Now the Italian must shape a team for the Asian Cup no longer able to rely not only on an inconsistent Khalil, but on Abdulrahman. The build-up has been tough: one win and five goals in eight matches. Abdulrahman notched the last, a superb curled effort this month against Honduras, a strike that appeared to reinforce the feeling at Hilal that he was gravitating, finally, towards top form.
Undeniably, filling the sizeable hole left by the slip of a player with a mighty talent constitutes no easy task. At first glance, Khalfan Mubarak sounds the most obvious replacement, a similarly adroit creator who has excelled at Al Jazira during the opening months of the domestic season. He has an unrivalled seven assists.

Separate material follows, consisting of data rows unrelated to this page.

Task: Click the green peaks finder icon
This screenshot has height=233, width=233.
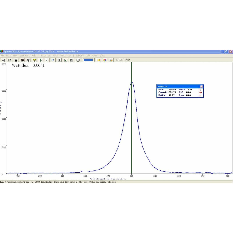Action: tap(66, 60)
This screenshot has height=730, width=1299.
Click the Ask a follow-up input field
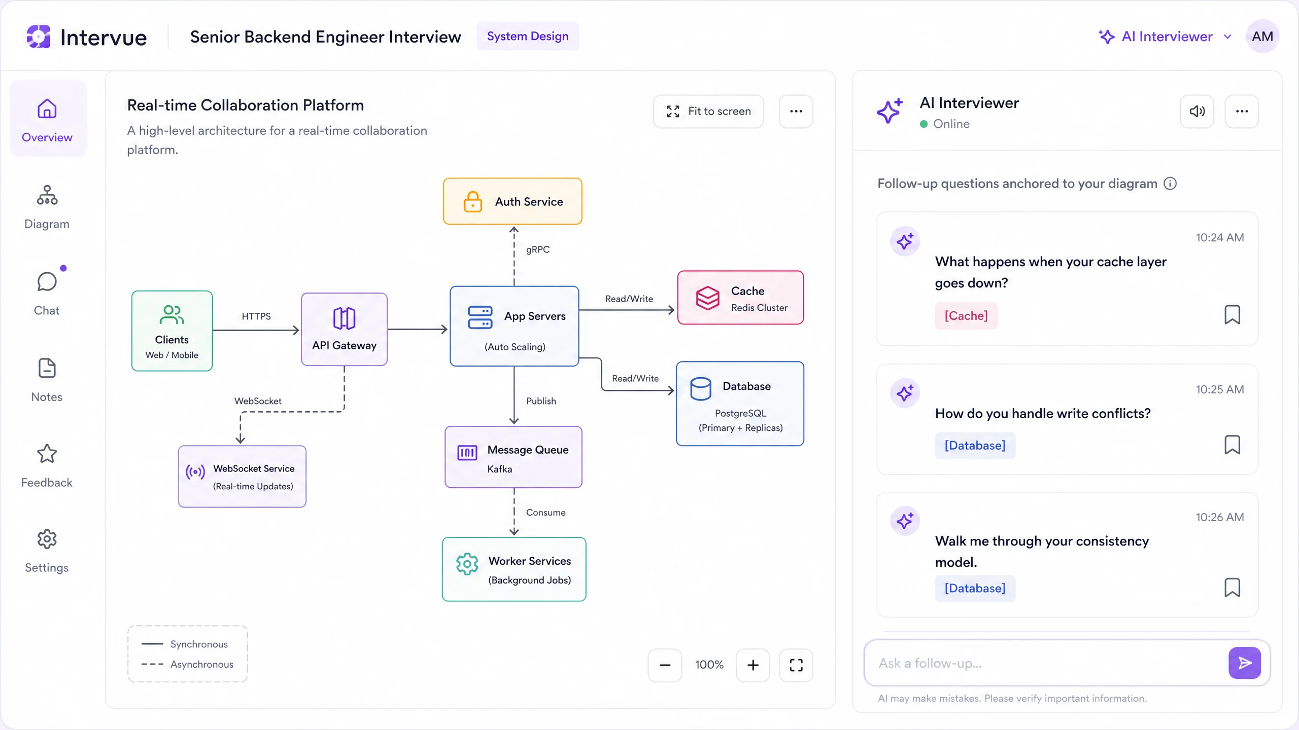[1045, 663]
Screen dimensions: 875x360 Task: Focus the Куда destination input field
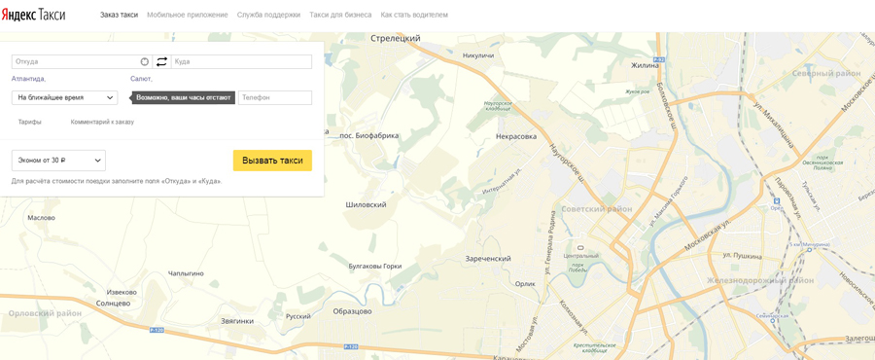[242, 62]
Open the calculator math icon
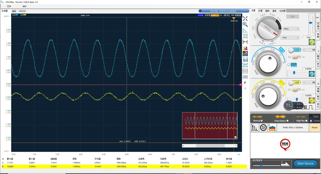The height and width of the screenshot is (174, 321). pos(245,54)
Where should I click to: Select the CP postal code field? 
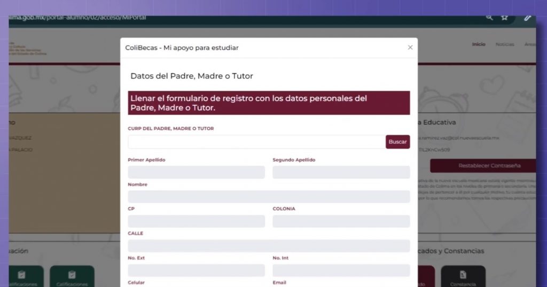(196, 221)
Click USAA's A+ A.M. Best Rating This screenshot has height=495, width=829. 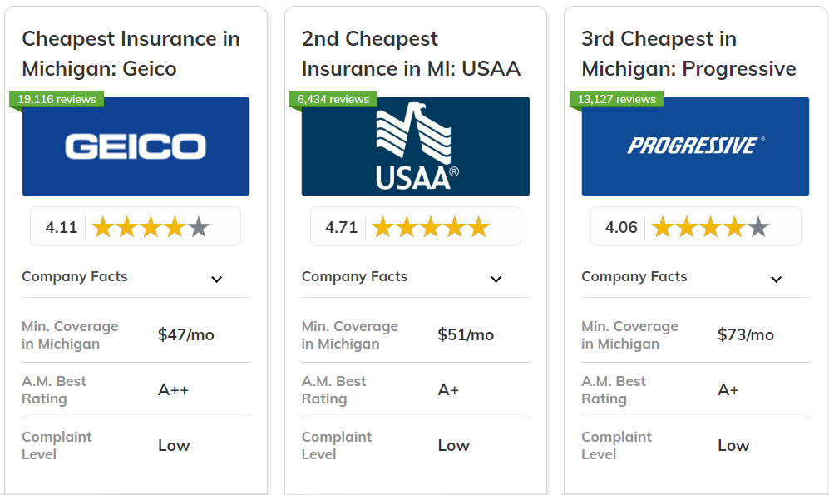tap(448, 389)
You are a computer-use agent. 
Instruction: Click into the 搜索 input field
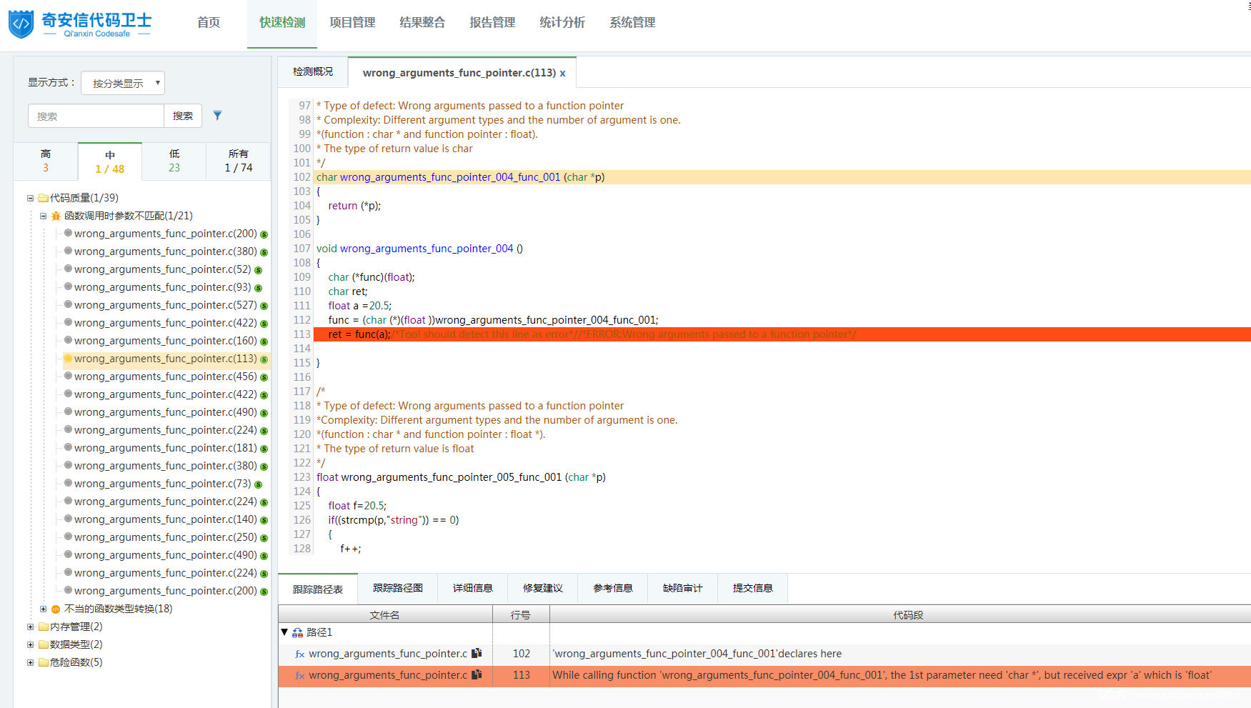(96, 116)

But Mubarak, 23, has still to replicate that in a UAE jersey, albeit he has rarely been afforded the chance. In two years, he has made five appearances.
Finding an answer to the Abdulrahman conundrum, be it individual or collective, presents Zaccheroni with an unenviable endeavour little more than two months from kick-off against Bahrain on January 5.
Tuesday delivered the news he wished never to receive. He is not alone, for Abdulrahman's Asian Cup absence will be felt far outside the national team's confines.